ARLINGTON, VA-The long delayed recovery in manufacturing should maintain a robust growth trend throughout 2004, according to the Manufacturers Alliance/MAPI Quarterly Industrial Outlook, a report that analyzes 27 major industries.
First quarter 2004 figures show that 18 of the 27 industries tracked in the report had inflation-adjusted new orders or production above the level of one year ago. While this is a slight retrenchment from 21 industries that showed positive year-over-year growth in the last quarter, in general industries that are growing are doing so at a faster rate while industries that are declining are falling at a slower pace. This number also surpasses the 14 industries that showed growth in third quarter 2003.
Top industry performers, recording double-digit growth, are construction machinery, semiconductors, electronic computer equipment, housing starts and household appliances.
Daniel J. Meckstroth, Ph.D., Manufacturers Alliance/MAPI chief economist and author of the analysis, says that 16 industries are in the accelerating growth (recovery) phase of the business cycle, four industries are in the decelerating growth (expansion) phase, one industrial sector appears to be in the accelerating decline (early recession) phase and six industries are in the decelerating decline (late recession or very mild recession) phase of the cycle.

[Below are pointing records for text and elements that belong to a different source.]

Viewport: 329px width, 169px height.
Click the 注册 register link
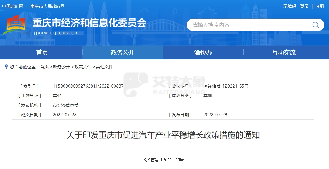pos(320,6)
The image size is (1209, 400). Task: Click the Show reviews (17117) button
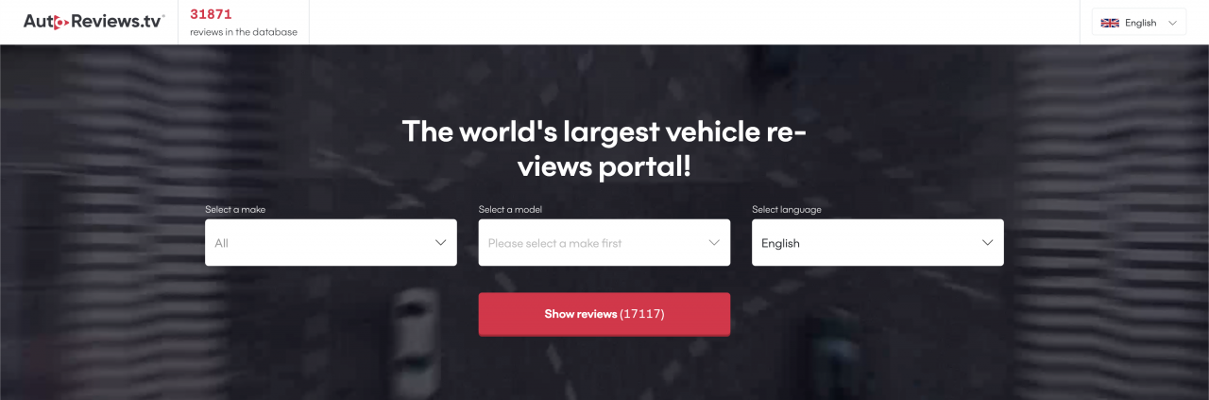(605, 314)
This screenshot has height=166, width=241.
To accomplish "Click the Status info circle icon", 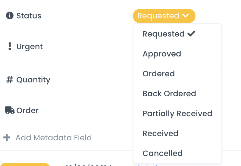I will pos(10,16).
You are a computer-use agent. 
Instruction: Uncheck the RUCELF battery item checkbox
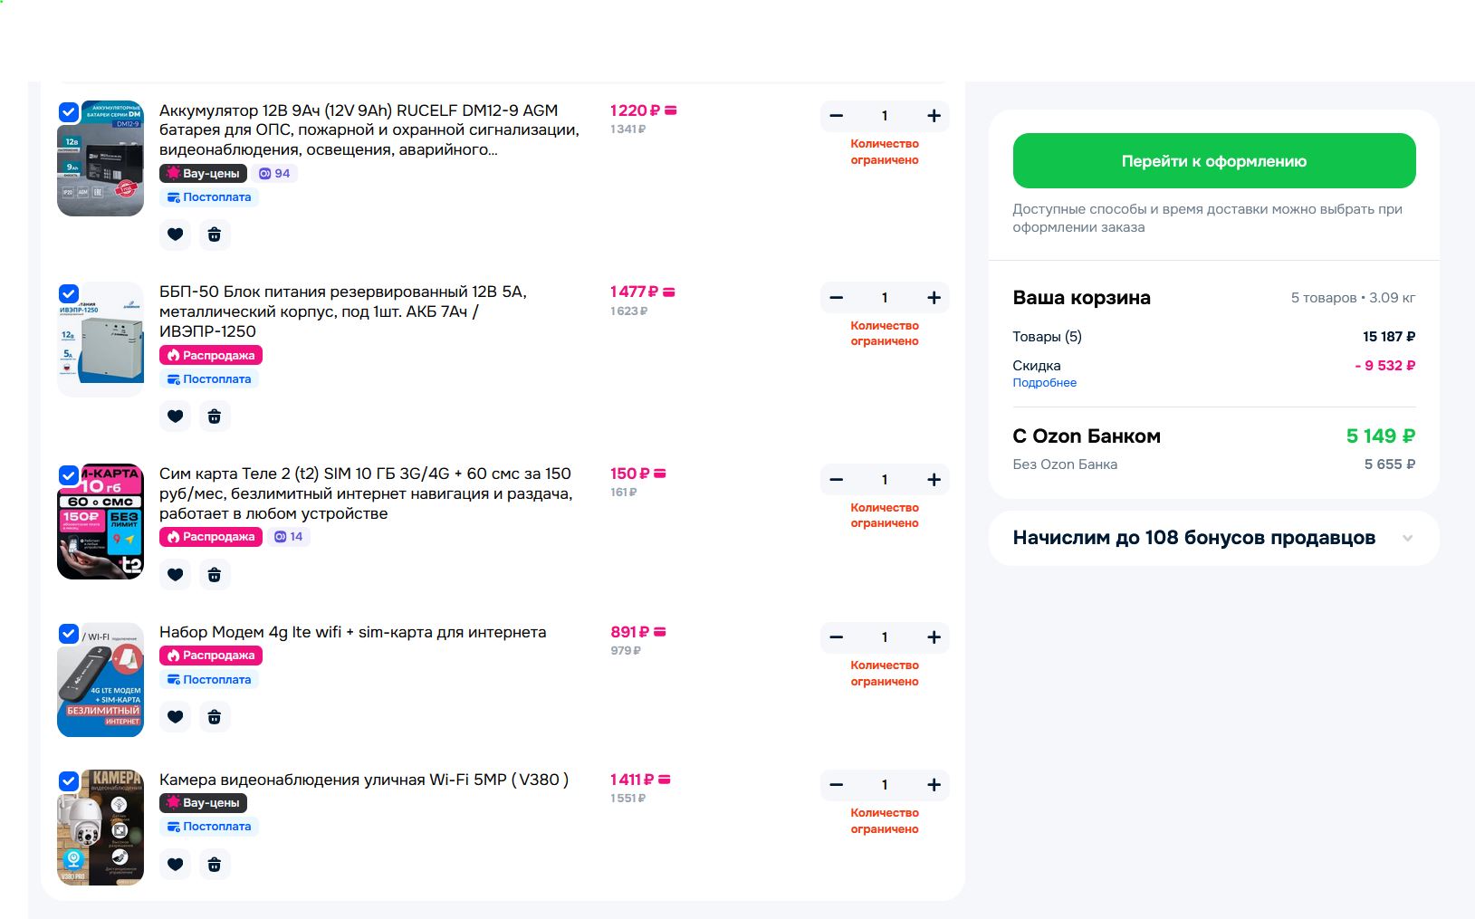click(x=69, y=112)
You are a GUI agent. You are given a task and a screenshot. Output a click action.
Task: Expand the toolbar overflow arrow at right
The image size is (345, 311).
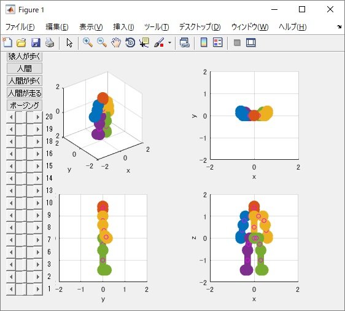click(339, 26)
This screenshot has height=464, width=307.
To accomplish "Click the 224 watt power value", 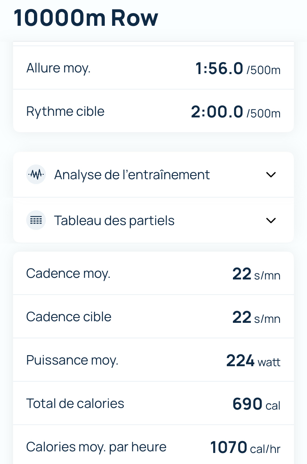I will 253,361.
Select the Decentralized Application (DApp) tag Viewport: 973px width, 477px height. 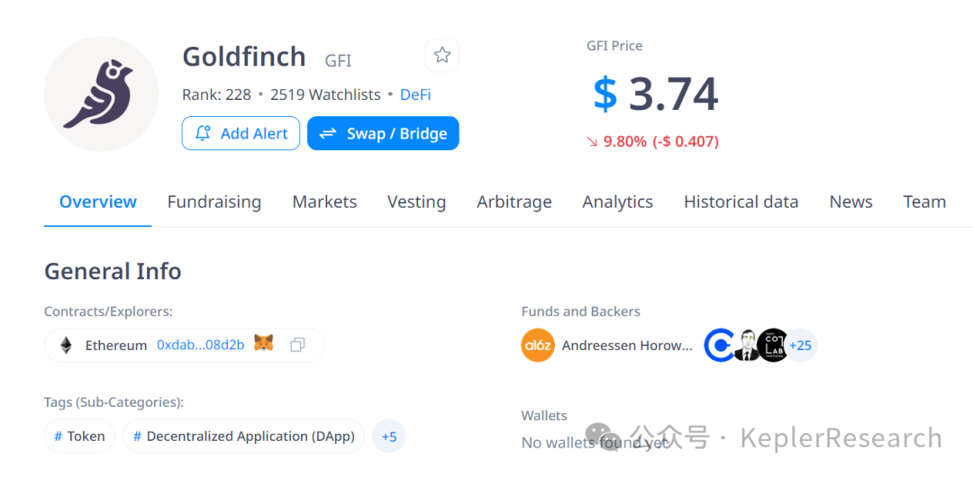243,437
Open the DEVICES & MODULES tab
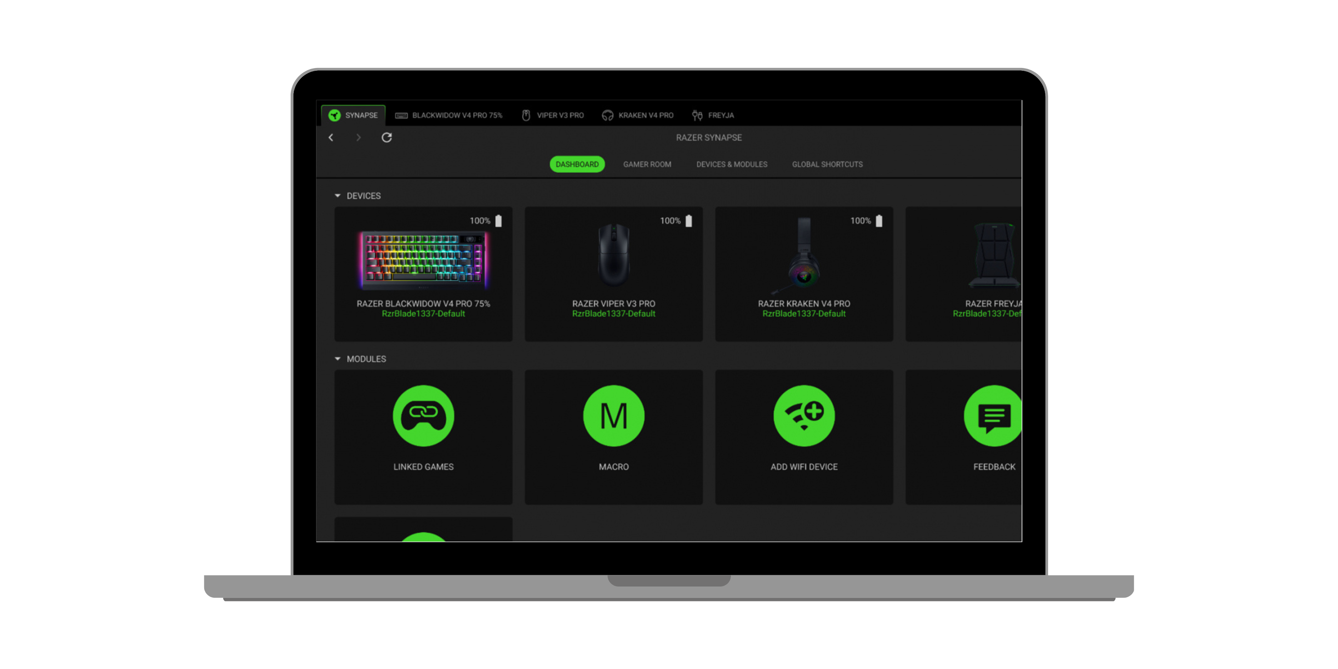 click(x=732, y=164)

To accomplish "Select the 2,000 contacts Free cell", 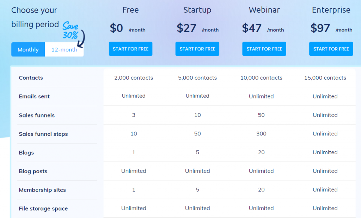I will (x=134, y=78).
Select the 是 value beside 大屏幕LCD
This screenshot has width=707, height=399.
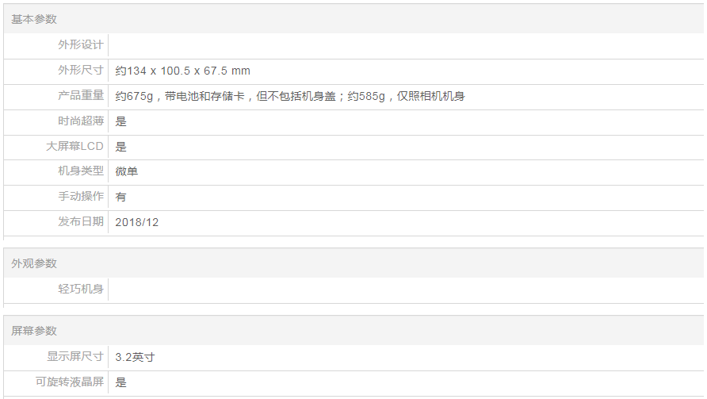(120, 146)
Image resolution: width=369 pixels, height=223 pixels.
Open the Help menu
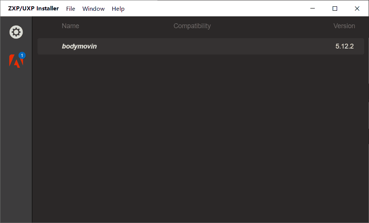(118, 9)
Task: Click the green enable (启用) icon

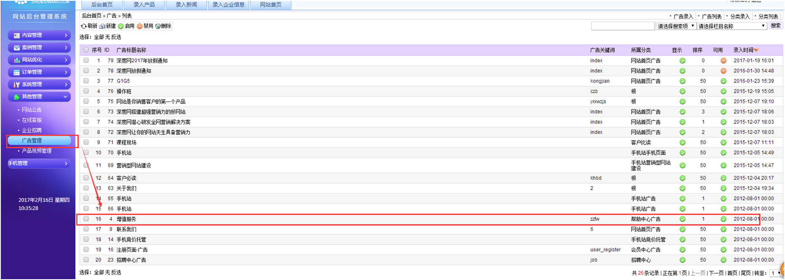Action: pos(121,26)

"The report shows that consumer goods industries continue to have solid growth," Meckstroth says. "Just as important, capital equipment spending has rebounded across a broad range of equipment. Equipment investment is an indication that firms are profitable and confident about future business growth."
Double-digit growth is expected in construction machinery (22%), computers (18%) and industrial machinery (12%). Ten other industries are forecast to show moderately strong growth, including iron and steel products production (7%), appliance production (6%), and motor vehicle and parts production (6%).
Only three industries are forecast to have negative change in 2004-aerospace products and parts production, nonresidential structures, and state and local construction spending, each retrenching 1%.
"We forecast that total manufacturing industrial production will increase 5.7% in 2004," Meckstroth says. "Over the next several years, manufacturing will grow faster than the overall economy."